## Saved data entries
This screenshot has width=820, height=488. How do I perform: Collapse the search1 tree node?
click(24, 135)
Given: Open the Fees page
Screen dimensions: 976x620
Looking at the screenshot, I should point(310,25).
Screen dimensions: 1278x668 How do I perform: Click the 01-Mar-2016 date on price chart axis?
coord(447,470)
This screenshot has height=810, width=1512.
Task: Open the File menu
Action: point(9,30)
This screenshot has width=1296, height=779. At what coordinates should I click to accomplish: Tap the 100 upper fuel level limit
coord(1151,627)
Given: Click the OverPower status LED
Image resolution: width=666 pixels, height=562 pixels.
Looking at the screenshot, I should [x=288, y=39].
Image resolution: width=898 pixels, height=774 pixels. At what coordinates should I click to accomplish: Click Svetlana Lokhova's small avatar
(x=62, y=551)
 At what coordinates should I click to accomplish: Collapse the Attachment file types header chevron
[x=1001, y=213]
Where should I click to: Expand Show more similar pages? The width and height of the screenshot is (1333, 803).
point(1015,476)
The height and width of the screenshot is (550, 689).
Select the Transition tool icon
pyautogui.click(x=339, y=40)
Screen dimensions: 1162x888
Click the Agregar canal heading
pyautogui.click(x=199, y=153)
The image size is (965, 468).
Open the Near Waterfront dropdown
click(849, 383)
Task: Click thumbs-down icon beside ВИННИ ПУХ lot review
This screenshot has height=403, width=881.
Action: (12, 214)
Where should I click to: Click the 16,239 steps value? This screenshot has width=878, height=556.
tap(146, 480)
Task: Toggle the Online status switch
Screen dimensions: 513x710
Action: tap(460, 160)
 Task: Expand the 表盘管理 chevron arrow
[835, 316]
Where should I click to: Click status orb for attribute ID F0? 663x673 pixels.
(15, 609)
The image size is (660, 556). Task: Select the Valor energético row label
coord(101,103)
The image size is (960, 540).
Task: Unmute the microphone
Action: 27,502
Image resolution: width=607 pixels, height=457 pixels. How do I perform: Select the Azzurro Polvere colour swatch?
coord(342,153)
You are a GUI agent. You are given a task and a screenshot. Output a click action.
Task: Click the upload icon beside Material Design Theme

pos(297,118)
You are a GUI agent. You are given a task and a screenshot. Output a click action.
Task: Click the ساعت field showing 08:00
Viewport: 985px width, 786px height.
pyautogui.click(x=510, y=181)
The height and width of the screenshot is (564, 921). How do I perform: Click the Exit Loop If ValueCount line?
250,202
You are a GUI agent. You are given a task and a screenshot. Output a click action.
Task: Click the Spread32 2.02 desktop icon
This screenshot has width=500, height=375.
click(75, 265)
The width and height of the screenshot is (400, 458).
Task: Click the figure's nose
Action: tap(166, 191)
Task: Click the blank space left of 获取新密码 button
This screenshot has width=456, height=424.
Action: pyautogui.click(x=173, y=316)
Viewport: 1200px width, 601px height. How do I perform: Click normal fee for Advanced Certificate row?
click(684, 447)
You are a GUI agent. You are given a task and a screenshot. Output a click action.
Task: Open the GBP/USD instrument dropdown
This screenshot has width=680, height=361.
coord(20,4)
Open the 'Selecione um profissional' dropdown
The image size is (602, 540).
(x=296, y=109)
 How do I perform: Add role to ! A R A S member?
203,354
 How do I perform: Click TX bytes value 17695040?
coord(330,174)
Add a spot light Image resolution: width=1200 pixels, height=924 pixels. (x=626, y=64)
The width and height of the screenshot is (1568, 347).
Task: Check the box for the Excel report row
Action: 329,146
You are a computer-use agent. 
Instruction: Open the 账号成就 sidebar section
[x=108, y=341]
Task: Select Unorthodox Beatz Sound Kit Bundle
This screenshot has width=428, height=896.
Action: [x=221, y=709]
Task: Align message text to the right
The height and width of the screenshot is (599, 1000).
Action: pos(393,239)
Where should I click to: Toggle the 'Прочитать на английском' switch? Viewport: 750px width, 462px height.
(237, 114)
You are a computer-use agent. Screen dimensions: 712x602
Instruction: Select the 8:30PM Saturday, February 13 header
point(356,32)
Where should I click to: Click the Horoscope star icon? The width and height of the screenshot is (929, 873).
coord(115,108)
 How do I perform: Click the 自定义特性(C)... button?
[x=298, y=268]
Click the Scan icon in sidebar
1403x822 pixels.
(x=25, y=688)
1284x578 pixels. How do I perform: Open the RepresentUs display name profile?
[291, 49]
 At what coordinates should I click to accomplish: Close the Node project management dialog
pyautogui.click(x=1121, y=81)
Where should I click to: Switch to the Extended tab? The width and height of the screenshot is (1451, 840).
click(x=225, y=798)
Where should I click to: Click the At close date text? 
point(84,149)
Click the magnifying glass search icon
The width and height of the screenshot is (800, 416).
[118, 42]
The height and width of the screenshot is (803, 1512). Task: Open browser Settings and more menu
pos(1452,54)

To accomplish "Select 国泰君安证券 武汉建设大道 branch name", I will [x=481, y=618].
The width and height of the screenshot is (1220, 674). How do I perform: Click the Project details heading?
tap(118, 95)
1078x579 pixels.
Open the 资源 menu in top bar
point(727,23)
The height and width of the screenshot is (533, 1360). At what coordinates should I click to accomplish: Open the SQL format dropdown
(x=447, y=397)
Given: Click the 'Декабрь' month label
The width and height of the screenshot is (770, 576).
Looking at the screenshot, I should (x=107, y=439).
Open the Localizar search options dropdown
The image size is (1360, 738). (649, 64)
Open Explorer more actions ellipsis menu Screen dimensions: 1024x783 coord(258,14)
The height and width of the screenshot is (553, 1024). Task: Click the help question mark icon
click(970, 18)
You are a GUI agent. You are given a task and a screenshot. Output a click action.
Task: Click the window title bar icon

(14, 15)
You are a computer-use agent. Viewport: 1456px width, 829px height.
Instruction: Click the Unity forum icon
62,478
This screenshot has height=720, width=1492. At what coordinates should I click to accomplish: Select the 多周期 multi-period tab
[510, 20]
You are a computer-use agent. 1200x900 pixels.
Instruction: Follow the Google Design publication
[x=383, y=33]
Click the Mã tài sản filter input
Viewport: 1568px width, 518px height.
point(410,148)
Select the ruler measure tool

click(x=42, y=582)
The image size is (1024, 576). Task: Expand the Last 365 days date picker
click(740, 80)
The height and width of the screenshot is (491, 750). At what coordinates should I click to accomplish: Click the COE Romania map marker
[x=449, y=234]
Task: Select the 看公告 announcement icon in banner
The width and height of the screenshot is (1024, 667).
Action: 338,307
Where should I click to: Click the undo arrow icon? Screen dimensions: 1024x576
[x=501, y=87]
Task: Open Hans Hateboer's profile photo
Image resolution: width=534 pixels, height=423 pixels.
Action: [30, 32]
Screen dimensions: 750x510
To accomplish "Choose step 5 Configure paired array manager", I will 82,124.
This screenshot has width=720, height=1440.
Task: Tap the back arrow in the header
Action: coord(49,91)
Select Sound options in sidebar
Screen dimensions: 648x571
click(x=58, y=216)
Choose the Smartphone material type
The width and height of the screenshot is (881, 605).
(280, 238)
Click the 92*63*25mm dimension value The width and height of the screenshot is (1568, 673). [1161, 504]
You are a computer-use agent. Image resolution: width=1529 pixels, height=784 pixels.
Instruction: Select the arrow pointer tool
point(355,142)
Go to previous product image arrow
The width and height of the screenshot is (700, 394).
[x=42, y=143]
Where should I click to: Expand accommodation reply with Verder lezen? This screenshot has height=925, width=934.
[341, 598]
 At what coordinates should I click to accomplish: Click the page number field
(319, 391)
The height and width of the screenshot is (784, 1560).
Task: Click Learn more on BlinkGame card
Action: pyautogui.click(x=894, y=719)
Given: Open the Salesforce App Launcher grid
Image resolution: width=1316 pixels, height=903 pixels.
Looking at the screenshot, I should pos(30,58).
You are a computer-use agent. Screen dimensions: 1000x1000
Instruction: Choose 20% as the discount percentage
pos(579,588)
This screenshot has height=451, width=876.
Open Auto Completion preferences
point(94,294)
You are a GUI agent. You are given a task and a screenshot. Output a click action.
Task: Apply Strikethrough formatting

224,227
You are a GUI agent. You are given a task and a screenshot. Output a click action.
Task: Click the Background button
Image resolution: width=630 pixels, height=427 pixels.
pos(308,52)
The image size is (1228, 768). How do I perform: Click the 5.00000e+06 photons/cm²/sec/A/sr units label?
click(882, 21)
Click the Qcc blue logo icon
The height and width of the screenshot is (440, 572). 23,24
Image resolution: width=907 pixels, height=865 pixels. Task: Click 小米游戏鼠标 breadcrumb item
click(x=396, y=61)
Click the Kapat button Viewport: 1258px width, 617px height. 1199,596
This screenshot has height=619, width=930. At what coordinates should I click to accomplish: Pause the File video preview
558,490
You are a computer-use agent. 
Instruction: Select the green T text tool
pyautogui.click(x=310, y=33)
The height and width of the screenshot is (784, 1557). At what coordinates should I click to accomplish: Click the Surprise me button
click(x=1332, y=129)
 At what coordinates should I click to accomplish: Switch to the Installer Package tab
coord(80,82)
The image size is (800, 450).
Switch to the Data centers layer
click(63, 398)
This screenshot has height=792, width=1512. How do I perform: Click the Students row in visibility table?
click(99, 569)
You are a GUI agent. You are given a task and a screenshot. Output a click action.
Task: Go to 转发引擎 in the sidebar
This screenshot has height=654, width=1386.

## About this task
Within the data above, the lines from the one with "Screen dimensions: 976x620" to the one with "Given: Click the OverPower status LED" must be repeated exactly; no other line belongs in the answer.

## Answer box
Screen dimensions: 976x620
Looking at the screenshot, I should point(310,25).
Screen dimensions: 1278x668 How do I perform: Click the 01-Mar-2016 date on price chart axis?
coord(447,470)
This screenshot has height=810, width=1512.
Task: Open the File menu
Action: point(9,30)
This screenshot has width=1296, height=779. At what coordinates should I click to accomplish: Tap the 100 upper fuel level limit
coord(1151,627)
Given: Click the OverPower status LED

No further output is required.